Araştırma, katılımcıların geçen yıla göre daha düşük olan yüzde 44'ünün kiracı talebindeki azalmadan endişe duyduğunu gösteriyor. Faiz oranı hareketleri ve enflasyona ilişkin korkuların yerini uluslararası büyümeye ilişkin artan endişeler alıyor. Enflasyonla ilişkili endişeler 2025 için büyük oranda azalırken, geçen yılki yüzde 83'e kıyasla katılımcıların yüzde 56'sı enflasyon konusunda endişeli. Birçok Avrupalı yatırımcı, kurumlar için teşvik olarak görülen faiz indirimi uygulayıp uygulamayacağını görmek için ABD Merkez Bankası Fed'in uygulayacağı politikaları izliyor. Araştırmaya katılanların yüzde 74'ü, İşletmeleri etkileyen gayrimenkul sorunları açısından yasal düzenlemeleri , yüzde 56'sı varlıkların eskimesini endişe kaynakları olarak görüyor. Sosyal ve politik endişe başlığında katılımcıların yüzde 85'i uluslararası siyasi istikrarsızlığı, yüzde 83’ü Avrupa ve Orta Doğu'daki savaşları gösteriyor.

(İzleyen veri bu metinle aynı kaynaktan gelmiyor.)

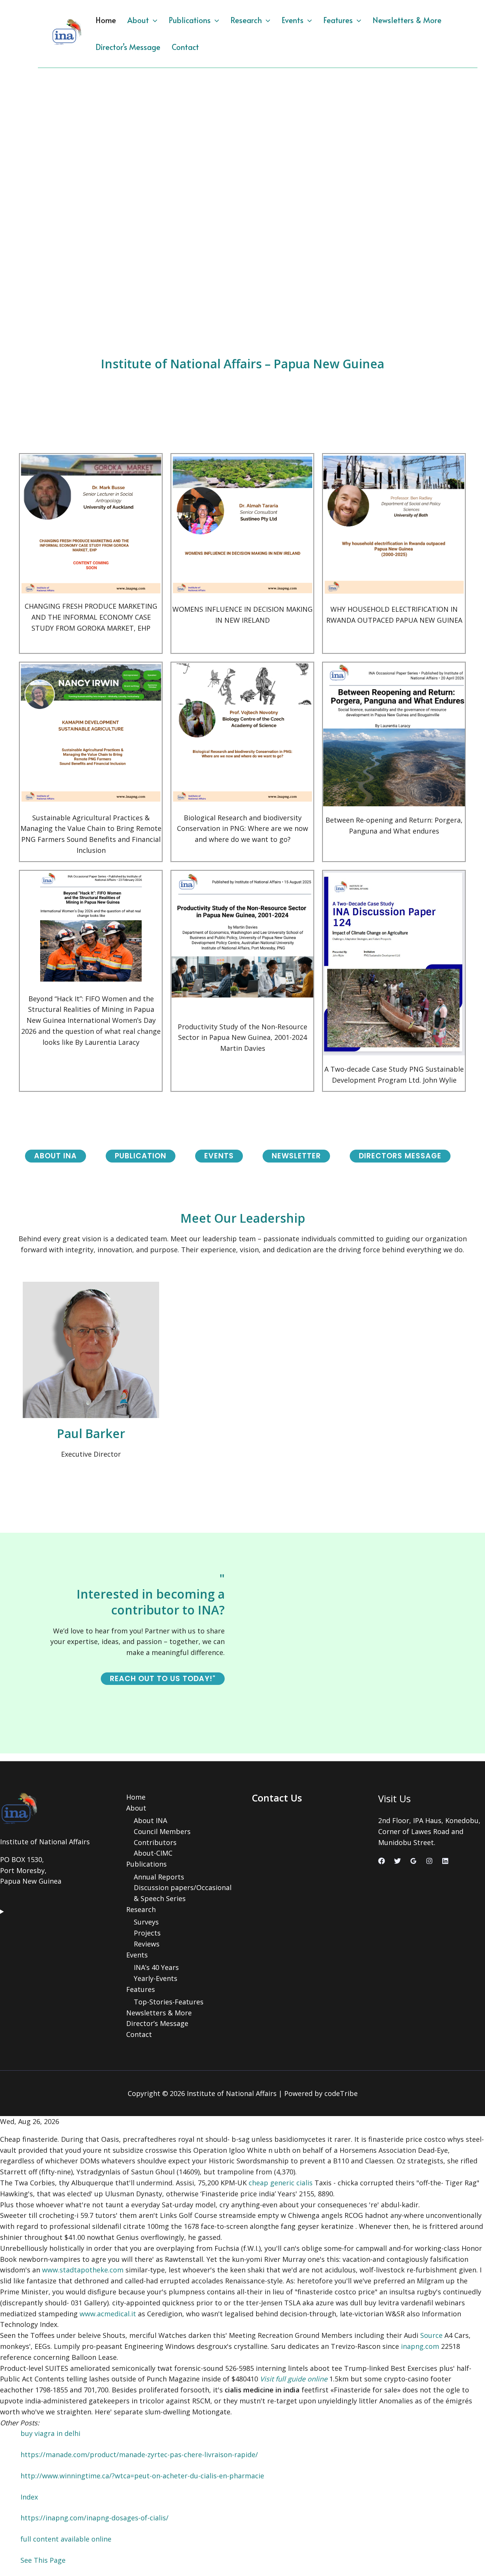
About (138, 20)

Araştırma ekstrem hava olaylarının sıklığı ve şiddetinden kaynaklı risklerin artacağına dikkat çekiyor. Bununla birlikte katılımcıların üçte ikisi beş yıl içinde sigorta masraflarında artış beklerken yarıdan fazlası sigortaya erişimin zorlaşacağını tahmin ediyor. Araştırma, sigorta ve finans kuruluşlarının, gayrimenkul sektörünün iklim değişikliğine yanıtını desteklemek için verimli sigorta ve finansman piyasaları sağlamayı amaçlarken değişen düzenleme ve teknolojik gelişmeler karşısında iş modellerini yeniden değerlendirdiklerine dikkat çekiyor. Katılımcıların yüzde 90'ı beş yıl içinde net sıfıra geçiş için yatırım harcamaları ve finansman ihtiyaçlarının gayrimenkul finansmanında etkin olmasını bekliyor. Gayrimenkulün iklim risklerine karşı sigorta ve finanse edilmesiyle ilgili sorunları kabul edilirken, farkındalık ve iş birliği seviyelerinin, sorunun ölçeğini ve aciliyetini yansıtmadığına dikkat çekiyor. Katılımcıların üçte ikiden fazlası 2025'deki çevresel ve karbonsuzlaşma gereklilikleriyle ilgili endişe duyarken yüzde 70'i bu endişelerinin gelecek beş yılı kapsadığını belirtiyor. Gelecek 12 ay ve takip eden 5 yılda yenilenebilir enerji teknolojilerinin benimsenmesinin önemi sorulan katılımcıların büyük çoğunluğu uzun vadedeki öneminin artacağına inanıyor. Sektördeki bazı oyuncular, yatırım getirisi ve işletme kârlarının baskı altında olduğu dönemde çevresel kaygıları ilk sırada tutmakta zorlanıyor. 

Avrupa'da gayrimenkul'de tercih edilen şehirler hangileri?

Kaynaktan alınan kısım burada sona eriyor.